(Saved entries)
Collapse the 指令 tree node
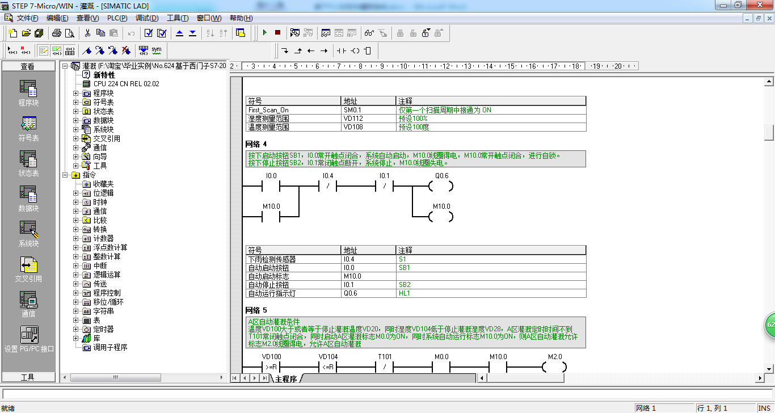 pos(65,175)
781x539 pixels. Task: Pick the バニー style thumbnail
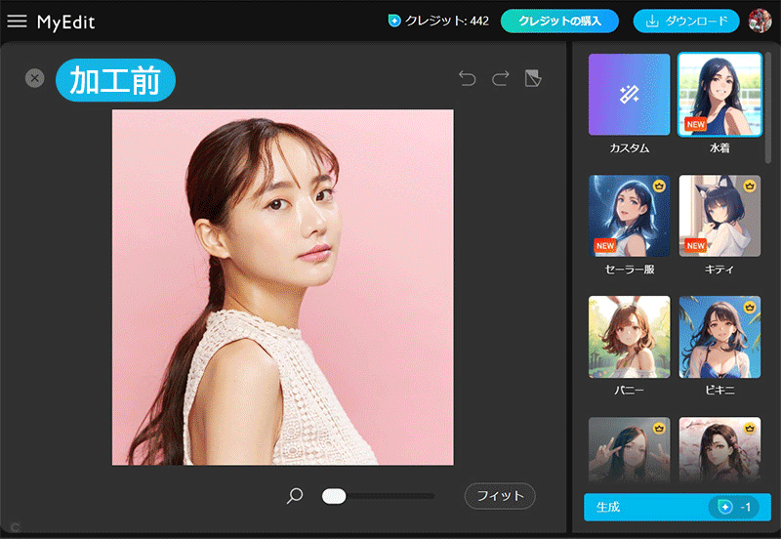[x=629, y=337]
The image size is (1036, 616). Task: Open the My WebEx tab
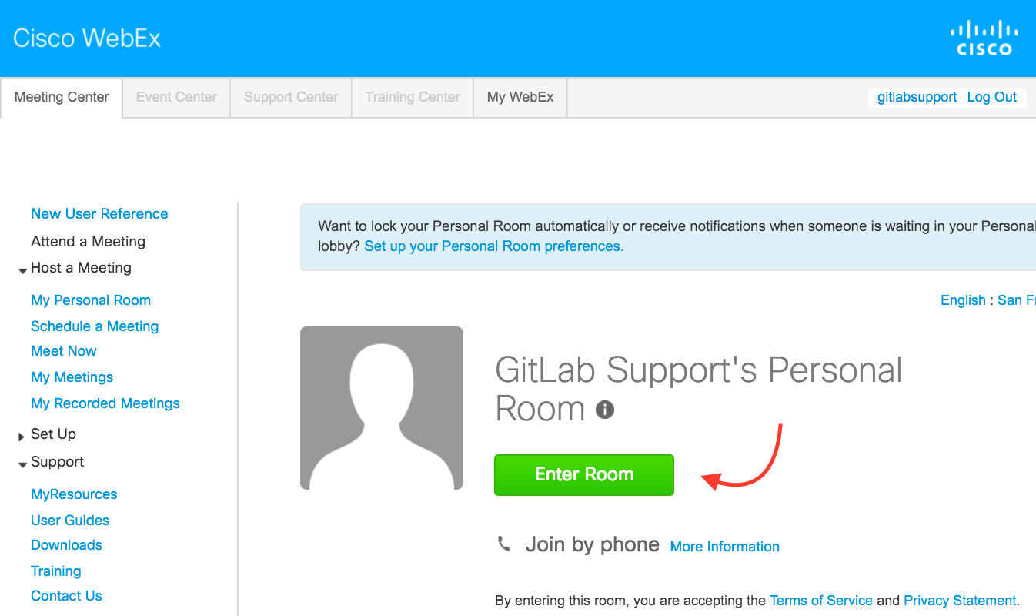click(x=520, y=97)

---

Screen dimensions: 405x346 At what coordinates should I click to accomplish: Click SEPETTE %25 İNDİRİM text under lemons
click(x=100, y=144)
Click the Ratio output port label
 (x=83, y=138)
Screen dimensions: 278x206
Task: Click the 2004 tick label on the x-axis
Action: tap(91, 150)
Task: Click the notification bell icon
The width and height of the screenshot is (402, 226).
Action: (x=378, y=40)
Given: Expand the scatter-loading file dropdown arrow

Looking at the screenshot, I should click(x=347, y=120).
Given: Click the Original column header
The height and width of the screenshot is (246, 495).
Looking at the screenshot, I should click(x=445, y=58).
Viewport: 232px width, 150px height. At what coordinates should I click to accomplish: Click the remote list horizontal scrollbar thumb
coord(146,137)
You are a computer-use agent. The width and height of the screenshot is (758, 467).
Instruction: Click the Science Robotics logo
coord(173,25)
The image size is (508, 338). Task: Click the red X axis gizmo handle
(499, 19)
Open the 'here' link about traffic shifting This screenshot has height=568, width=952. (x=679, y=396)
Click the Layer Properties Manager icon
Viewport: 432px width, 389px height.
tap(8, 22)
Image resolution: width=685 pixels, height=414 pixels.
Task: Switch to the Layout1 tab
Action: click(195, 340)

▶ [PROBLEM STATEMENT]: For the string "icon", show each line of the entries above where it occurs.

▶ [ANSWER BOX]:
Task: Click the notification bell icon
Click the Layer Properties Manager icon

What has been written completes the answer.